No. ADHD care planning may include education about how ADHD affects your life, behavioral strategies, organizational systems, executive function tools, lifestyle modifications, and medication when clinically appropriate. Medication is one option among many. The right approach depends on your specific situation, goals, and preferences.
How long does an ADHD evaluation take?
Three visits over three to four weeks. About five hours of clinical time total. Visit 1 is the initial consultation and history review. Visit 2 is testing. Visit 3 is reviewing your integrated diagnosis and care
plan together.
How much does an ADHD evaluation cost?
$1,650 total, paid across the three visits ($550 each). The optional comprehensive written report adds $450 if you need it for workplace accommodations, university disability services, or exam
accommodations. We accept HSA/FSA cards directly and provide a superbill for out-of-network insurance reimbursement. See the Pricing page for full details.
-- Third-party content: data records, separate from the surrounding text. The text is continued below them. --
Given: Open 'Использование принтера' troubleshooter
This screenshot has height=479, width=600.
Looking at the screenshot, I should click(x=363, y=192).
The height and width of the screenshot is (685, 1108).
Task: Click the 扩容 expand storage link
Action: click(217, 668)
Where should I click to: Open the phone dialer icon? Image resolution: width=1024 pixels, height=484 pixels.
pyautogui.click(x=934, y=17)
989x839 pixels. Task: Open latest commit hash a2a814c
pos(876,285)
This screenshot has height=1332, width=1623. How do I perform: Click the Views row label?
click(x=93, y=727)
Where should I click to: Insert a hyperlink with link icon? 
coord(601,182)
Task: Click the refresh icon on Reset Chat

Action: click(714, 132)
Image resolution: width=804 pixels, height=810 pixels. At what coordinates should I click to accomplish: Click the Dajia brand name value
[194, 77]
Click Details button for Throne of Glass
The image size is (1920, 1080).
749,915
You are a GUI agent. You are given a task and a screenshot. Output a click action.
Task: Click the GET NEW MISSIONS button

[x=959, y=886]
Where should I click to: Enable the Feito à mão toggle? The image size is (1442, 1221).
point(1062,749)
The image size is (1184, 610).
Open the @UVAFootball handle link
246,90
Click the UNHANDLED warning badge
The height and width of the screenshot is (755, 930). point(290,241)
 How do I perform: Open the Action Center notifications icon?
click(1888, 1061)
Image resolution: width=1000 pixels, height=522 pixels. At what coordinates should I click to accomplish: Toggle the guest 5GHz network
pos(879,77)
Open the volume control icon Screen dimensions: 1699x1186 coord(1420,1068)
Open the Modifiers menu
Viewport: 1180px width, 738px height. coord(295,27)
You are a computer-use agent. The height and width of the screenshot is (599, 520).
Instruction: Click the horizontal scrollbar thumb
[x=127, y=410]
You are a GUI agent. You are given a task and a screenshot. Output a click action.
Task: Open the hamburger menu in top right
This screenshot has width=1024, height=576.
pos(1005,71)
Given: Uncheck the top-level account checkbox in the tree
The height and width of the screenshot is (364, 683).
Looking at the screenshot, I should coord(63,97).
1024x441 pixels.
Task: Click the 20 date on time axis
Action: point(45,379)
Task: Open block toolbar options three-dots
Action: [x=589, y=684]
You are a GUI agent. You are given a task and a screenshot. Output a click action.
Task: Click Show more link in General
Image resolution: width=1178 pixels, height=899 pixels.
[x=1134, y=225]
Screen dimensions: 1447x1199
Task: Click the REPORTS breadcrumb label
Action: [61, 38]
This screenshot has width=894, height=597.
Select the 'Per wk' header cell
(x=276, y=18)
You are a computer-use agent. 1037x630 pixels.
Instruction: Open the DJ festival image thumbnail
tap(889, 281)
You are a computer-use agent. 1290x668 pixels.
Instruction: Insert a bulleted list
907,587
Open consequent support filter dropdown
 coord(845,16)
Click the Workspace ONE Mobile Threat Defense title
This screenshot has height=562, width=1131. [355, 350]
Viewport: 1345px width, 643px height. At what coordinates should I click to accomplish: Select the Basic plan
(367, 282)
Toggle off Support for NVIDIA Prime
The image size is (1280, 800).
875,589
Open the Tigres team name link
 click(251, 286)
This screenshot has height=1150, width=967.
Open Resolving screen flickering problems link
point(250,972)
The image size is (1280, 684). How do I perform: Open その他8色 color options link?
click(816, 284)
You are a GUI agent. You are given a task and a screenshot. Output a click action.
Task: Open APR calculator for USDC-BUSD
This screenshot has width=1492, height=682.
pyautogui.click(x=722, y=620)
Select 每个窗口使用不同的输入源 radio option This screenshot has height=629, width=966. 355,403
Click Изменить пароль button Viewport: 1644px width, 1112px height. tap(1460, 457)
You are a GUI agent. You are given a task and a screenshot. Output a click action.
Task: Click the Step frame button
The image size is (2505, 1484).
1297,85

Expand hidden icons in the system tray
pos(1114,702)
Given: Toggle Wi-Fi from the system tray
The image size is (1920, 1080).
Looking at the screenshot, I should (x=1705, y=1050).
What is the difference between ADHD and anxiety?
ADHD and anxiety are distinct, though they can co-occur and share some overlapping signs. ADHD
involves attention regulation, impulse control, and executive function differences. Anxiety involves
worry, fear, and hypervigilance. Both can cause overwhelm and difficulty focusing — but the underlying mechanisms are different. Many people with ADHD develop anxiety as a secondary response to years of struggling. A comprehensive evaluation can help clarify which conditions apply to you.
What happens after an ADHD evaluation?
After your evaluation, we review findings with you in plain language and explain what they mean for your life. From there, you can decide what support fits your needs — ongoing care at Neurokin (in NJ
or NY), coordination with your local prescriber (in DC, FL, or CA), or simply having clarity and validation for your experience.